In the field of clothing, the 3D human body scan data was collected from the 1990s (Suh & Chun, 2004). The number of studies using a 3D body scan data was increasing (Suh & Oh, 2012). In Korea the national survey which scanned numerous South Korea people was completed. The 3D body scan data had been used in development of the dress form for clothing production for Korean male and female, such as the development of the cap, the process of product development (Jeong et al., 2006). 

In the previous studies of clothing areas, there were researches for developed patterns by flattening the 3D body scan shape data (Oh, 2006). The automatically calculated the body dimensions were provided by the Korean standard institution (Kim & Choi, 2009). Its application field was spreading. In particular, the research method for flattening the 3D shape data, cases to be utilized in research of development of the tight fitted sportswear pattern have increased. For example this method was used in researches of sportswear development for the improvement of back muscle strength (Kim, 2012) and pattern development for cycle suit given tight-fit of the body (Jeong, 2006). 

3D human body shape data, that reflects the curvature of the body surface of the human body, allows it facilitates to make tight-fit sportswear pattern that there is no ease between the body surface and the clothing. However, the compression style tight-fit clothing pattern has been developed by utilizing the 3D body scan data for a particular subject (Kim, 2012; Kim, 2008). The experimental subjects of previous researches which aimed for making tight-fit sportswear pattern were experienced persons of specific exercise or specific muscular body type persons. 

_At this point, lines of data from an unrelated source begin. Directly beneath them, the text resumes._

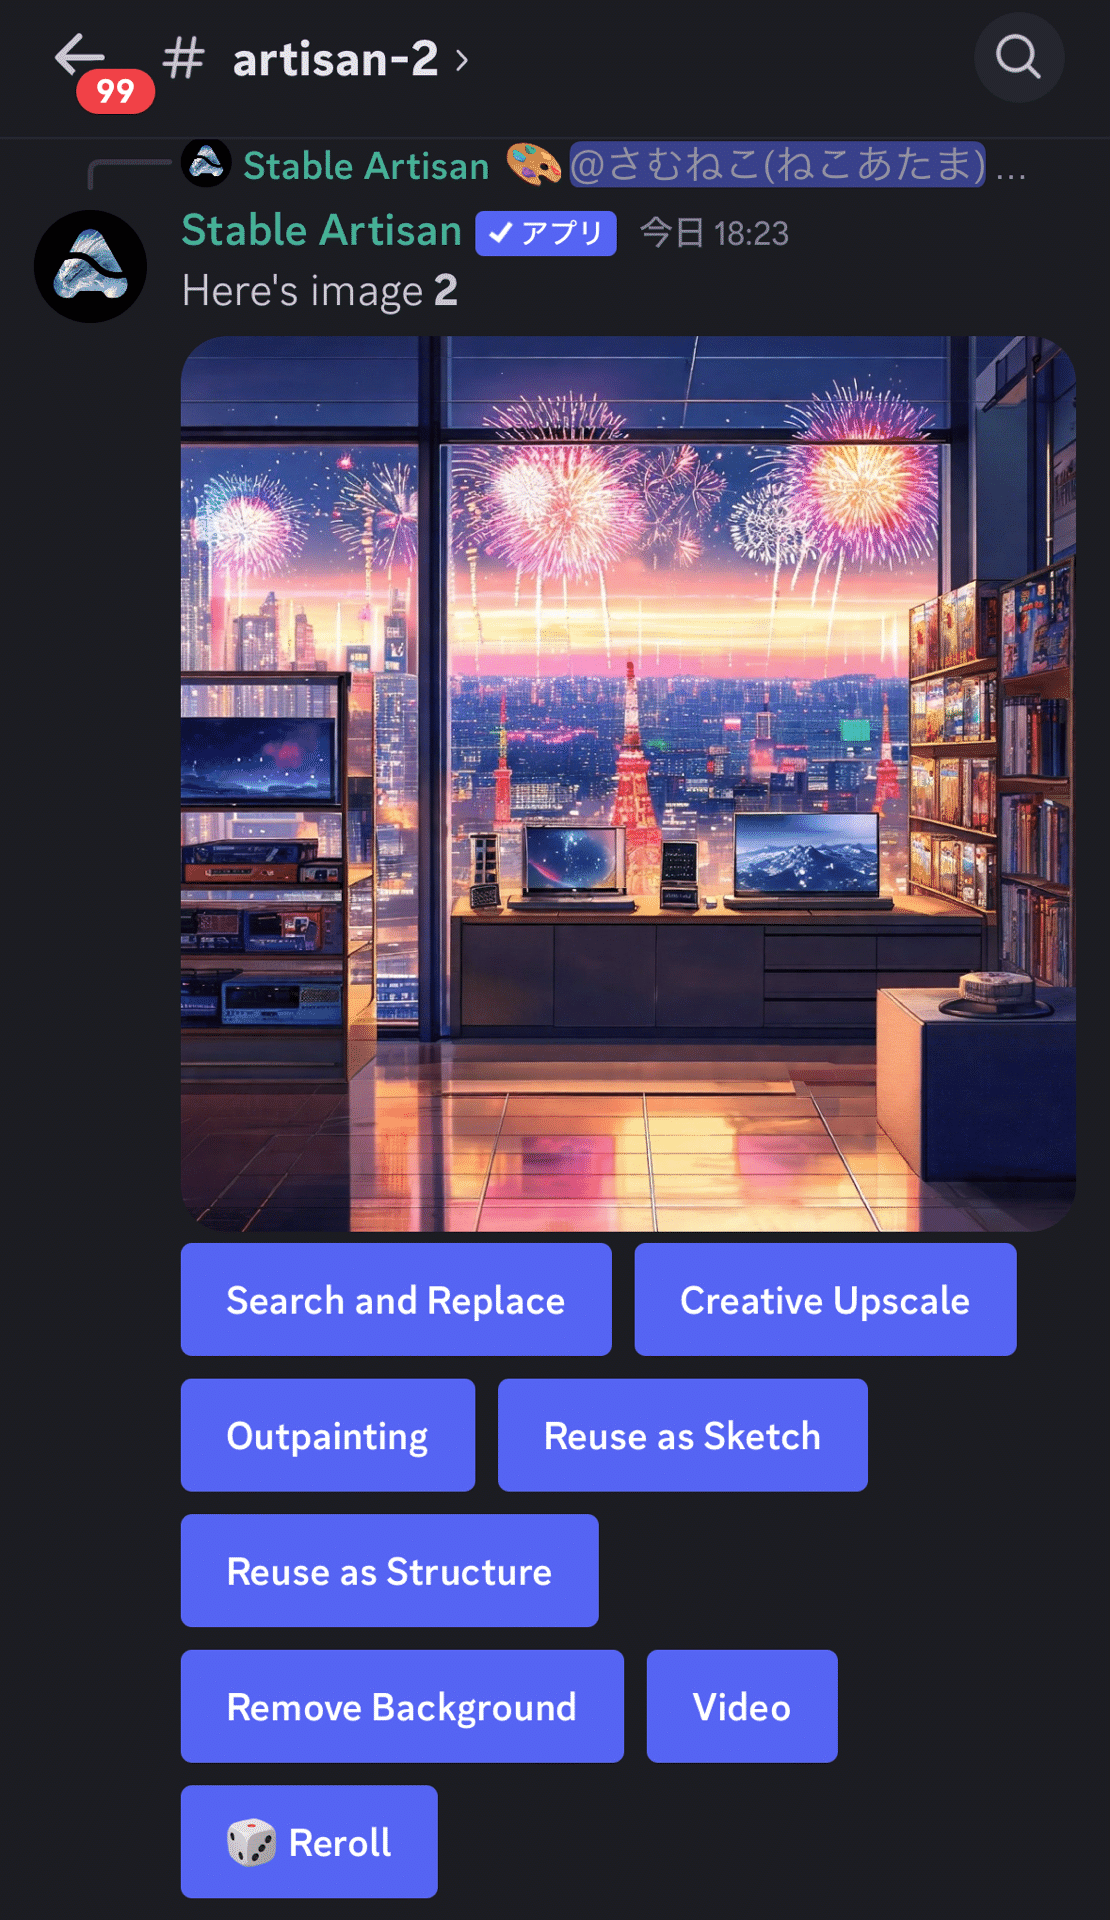The image size is (1110, 1920).
Task: Click the dice icon on Reroll
Action: [x=251, y=1842]
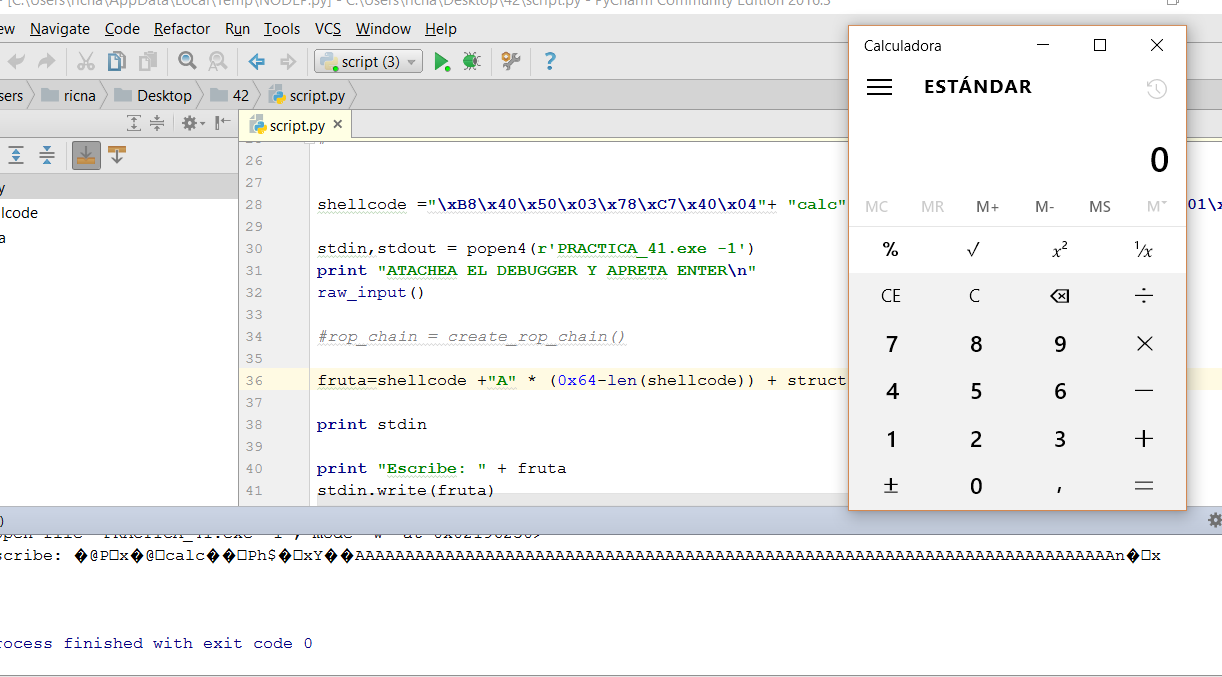This screenshot has height=677, width=1222.
Task: Switch to the script.py editor tab
Action: coord(296,125)
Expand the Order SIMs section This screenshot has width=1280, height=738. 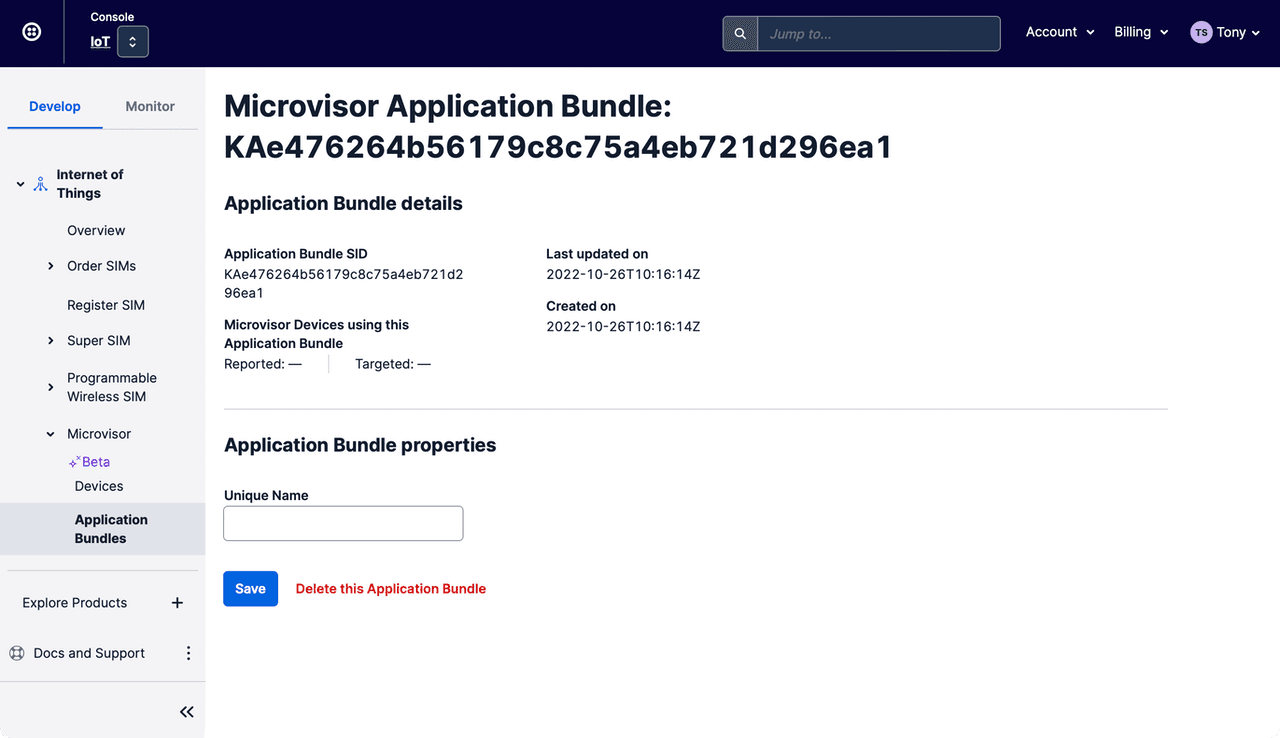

In the most researches based on pattern development of compression style tight-fit sportswear, the experimental subjects were targeted at the muscular developed men (Choi, 2011; Kim, 2012). The criteria of selecting muscle developed subjects were the girth dimensions and the BMI index. However, these criteria were difficult to clarify the difference of physical size and body type characteristics between muscular subjects and general public. There is no an obvious way to verify who is the muscular person representing the general population. The methodology that defines selecting the muscular men with generality is needed. 

This study discusses how to choose the muscular man within 30s from the lower body measurements data of Size Korea which measure the unspecified number of the general public. Based on the 3D human body shape data, we have proposed a method of classifying the muscular male lower body types. 

II. Theoretical Background

1. Application of 3D body scan data

3D human body shape data was used for somatotype analysis. To classify the body type, the researchers analyzed 3D scanning data. The data was also utilized in a pattern making and a dress form production. Concretely, there was a study that presents a 3D dress form model to analyze the trend of fat distribution of the body type through dimensional differences according to the 3D human body shape data of 30s female which was measured in Size Korea (Suh & Oh, 2012). Also the research that performed body type analysis with 3D measurement targeting elderly women was conducted (Lee et al., 2004). But somatotype researches or dress form development researches for making tight-fit sportswear are not sufficient. It is required that the research and process are needed about selecting body type for developing sportswear utilizing 3D body shape data. 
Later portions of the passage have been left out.